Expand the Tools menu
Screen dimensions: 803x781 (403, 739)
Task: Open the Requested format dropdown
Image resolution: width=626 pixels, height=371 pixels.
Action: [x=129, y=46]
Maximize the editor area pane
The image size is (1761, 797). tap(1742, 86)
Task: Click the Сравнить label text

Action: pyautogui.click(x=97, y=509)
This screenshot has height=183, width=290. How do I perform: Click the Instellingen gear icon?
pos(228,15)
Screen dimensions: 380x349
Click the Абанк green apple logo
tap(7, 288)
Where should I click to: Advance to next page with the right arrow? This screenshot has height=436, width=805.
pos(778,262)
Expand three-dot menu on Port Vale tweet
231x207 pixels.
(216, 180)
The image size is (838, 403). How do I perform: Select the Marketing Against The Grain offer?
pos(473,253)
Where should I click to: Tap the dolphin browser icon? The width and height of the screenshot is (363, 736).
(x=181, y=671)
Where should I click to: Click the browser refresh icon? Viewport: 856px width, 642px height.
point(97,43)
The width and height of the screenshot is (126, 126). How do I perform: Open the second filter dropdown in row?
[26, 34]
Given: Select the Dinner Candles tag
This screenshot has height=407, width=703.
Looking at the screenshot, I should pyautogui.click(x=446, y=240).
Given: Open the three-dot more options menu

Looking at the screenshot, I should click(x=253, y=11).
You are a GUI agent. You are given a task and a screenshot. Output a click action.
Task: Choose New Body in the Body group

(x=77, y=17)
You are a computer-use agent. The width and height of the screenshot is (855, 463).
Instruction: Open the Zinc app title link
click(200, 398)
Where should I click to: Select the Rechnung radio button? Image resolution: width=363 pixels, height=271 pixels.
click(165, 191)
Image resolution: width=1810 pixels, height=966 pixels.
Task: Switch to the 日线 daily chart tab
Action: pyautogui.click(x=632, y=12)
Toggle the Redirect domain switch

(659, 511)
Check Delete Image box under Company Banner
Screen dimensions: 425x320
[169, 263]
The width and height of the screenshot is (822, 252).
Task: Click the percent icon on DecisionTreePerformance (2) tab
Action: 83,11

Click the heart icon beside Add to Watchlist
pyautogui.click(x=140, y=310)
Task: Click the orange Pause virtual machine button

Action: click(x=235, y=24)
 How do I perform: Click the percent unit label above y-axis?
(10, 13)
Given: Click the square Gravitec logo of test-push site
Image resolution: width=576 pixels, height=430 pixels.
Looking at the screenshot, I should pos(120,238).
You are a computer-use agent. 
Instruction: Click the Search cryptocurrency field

#### [Problem to solve]
Copy every line of the data that carries the word "computer".

#### [Task response]
You are a computer-use agent. The width and height of the screenshot is (855, 463).
You are a computer-use agent. 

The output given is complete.